Waypoint Entertainment, Le Grisbi Productions, Bloom Media, Entertainment Studios Motion Pictures, 133 Minutes

Review:

“I’ve killed everything that’s walked or crawled. If you do it enough, you get used to it.” – Captain Joseph J. Blocker

Hostiles came into the theater with a lot of praise from top critics. Entertainment Weekly referred to it as “…the best western since Unforgiven.” That’s a pretty bold statement but when looking at traditional westerns from 1992 up until now, it’s a statement that’s not too far off. It’s a superb picture, through and through.

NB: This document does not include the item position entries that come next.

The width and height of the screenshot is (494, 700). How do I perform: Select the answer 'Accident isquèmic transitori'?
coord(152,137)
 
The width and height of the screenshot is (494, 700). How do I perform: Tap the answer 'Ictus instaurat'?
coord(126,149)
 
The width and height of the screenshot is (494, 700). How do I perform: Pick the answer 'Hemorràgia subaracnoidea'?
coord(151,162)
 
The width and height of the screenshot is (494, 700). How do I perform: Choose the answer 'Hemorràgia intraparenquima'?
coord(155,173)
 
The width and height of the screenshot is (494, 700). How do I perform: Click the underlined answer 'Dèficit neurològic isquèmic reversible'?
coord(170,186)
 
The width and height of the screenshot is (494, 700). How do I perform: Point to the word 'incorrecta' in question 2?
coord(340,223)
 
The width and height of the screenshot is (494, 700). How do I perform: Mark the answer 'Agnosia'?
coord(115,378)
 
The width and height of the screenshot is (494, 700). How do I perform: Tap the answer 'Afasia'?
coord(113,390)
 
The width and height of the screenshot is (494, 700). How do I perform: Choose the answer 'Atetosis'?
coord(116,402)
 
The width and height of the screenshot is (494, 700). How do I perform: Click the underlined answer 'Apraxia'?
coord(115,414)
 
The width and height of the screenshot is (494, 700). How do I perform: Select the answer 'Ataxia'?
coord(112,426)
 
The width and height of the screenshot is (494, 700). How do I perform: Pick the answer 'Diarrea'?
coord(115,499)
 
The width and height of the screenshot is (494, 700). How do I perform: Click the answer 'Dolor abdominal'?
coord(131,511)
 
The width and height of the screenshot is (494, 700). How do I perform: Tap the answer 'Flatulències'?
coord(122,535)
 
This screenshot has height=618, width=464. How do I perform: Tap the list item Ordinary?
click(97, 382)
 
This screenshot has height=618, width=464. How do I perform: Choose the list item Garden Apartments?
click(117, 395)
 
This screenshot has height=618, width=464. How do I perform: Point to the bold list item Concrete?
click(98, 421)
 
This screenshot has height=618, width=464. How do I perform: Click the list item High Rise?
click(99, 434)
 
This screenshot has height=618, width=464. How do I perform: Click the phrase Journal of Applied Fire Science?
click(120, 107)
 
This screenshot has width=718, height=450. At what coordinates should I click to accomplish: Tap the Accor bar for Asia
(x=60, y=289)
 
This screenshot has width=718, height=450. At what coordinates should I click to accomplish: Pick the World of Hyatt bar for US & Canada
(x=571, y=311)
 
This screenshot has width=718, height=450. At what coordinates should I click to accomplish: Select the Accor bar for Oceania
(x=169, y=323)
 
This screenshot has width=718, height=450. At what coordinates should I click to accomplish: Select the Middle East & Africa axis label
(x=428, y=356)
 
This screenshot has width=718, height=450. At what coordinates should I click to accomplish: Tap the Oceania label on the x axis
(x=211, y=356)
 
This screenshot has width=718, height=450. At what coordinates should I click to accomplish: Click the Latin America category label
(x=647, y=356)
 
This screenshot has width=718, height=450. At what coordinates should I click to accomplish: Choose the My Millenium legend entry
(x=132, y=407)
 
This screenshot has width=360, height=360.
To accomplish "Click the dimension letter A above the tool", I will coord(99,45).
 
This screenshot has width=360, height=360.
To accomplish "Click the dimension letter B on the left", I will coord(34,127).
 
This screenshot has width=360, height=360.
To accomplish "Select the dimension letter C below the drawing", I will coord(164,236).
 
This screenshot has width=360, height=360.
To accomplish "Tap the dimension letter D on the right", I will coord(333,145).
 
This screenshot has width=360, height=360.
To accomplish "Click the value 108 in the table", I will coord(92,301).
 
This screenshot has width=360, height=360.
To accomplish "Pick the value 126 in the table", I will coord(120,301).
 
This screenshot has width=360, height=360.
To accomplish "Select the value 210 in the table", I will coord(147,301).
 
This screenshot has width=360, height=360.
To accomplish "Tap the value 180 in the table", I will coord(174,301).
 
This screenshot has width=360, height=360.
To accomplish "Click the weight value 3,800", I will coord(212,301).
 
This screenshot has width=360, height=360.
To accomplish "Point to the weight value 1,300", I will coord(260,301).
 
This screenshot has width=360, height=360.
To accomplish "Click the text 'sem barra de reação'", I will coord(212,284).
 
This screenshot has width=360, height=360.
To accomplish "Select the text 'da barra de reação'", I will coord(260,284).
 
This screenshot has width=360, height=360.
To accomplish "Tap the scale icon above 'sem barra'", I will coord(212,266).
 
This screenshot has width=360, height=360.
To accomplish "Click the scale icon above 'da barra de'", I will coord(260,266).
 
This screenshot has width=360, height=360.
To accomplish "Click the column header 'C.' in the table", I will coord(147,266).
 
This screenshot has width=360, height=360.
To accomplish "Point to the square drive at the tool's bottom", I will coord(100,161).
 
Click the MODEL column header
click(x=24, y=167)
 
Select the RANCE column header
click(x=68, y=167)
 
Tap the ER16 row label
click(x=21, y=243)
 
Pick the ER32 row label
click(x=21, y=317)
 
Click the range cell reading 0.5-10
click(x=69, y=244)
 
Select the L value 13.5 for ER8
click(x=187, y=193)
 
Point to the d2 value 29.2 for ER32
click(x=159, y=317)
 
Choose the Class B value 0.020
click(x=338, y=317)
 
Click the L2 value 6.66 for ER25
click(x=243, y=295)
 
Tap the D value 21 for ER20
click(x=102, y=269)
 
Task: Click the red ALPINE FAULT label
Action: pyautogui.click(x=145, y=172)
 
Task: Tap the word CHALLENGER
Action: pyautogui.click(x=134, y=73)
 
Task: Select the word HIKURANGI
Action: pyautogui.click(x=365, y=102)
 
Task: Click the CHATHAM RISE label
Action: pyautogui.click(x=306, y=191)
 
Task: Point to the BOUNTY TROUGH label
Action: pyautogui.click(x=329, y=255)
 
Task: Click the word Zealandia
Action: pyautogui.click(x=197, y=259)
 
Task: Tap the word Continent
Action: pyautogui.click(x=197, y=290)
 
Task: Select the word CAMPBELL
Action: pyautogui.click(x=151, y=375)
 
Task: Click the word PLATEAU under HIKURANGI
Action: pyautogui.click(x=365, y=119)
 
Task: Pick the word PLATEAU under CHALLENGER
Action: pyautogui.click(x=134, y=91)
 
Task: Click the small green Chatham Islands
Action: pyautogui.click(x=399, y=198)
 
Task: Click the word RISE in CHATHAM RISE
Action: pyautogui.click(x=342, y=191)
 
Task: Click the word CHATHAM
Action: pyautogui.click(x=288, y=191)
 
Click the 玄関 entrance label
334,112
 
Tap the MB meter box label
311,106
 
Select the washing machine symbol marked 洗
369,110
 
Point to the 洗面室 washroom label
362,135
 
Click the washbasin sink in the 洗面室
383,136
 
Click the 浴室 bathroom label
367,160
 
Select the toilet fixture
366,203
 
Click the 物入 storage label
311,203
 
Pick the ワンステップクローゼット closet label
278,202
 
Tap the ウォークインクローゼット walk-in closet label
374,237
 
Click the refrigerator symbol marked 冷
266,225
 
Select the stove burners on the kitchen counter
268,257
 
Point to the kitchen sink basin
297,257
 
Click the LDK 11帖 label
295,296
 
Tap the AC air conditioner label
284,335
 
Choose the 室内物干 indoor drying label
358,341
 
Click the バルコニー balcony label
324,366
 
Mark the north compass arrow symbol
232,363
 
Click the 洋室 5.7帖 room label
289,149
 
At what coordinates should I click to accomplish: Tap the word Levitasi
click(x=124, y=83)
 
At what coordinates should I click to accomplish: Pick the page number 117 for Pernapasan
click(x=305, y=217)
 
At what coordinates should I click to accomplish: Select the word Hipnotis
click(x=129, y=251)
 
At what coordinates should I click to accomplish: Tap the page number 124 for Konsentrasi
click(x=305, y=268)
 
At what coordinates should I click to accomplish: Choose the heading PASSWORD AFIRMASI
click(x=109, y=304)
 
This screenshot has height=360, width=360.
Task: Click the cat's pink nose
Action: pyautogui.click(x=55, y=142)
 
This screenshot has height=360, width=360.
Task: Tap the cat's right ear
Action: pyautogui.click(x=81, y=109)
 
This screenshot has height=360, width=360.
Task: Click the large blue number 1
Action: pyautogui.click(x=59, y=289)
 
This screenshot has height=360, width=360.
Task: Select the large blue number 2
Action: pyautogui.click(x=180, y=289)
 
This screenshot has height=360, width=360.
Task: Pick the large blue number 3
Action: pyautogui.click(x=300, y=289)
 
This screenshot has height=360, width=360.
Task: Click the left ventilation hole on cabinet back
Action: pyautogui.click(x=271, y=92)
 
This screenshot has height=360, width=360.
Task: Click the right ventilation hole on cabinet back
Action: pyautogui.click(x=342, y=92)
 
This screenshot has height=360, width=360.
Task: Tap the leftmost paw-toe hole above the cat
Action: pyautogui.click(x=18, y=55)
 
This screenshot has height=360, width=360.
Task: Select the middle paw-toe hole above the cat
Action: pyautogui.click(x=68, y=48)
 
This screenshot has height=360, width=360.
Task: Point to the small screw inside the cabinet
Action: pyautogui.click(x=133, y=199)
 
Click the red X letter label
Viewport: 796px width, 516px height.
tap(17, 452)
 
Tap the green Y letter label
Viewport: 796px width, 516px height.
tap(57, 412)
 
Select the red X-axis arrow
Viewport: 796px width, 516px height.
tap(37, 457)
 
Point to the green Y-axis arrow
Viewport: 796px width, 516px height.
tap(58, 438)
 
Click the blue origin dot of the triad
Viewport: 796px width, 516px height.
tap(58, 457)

I haven’t been a huge fan of director Scott Cooper’s work. I didn’t care too much for Black Mass and I thought Out of the Furnace was pretty mediocre; I’ve yet to see Crazy Heart, even though I’ve been meaning to. I think Cooper certainly has a good eye and he’s great at building suspense but I thought Black Mass suffered from a narrative standpoint, as it seemed to rely on people already knowing its story, while Out of the Furnace was initially engaging put tapered off pretty quickly. With Hostiles, I was pulled in from the opening scene, fully engaged throughout and thought the narrative was really strong, well paced and subliminally sweet underneath all the violence and racial tensions. I feel like Hostiles was a body of work that benefited from the director learning from his past hiccups and thus, really coming into his own in a new way.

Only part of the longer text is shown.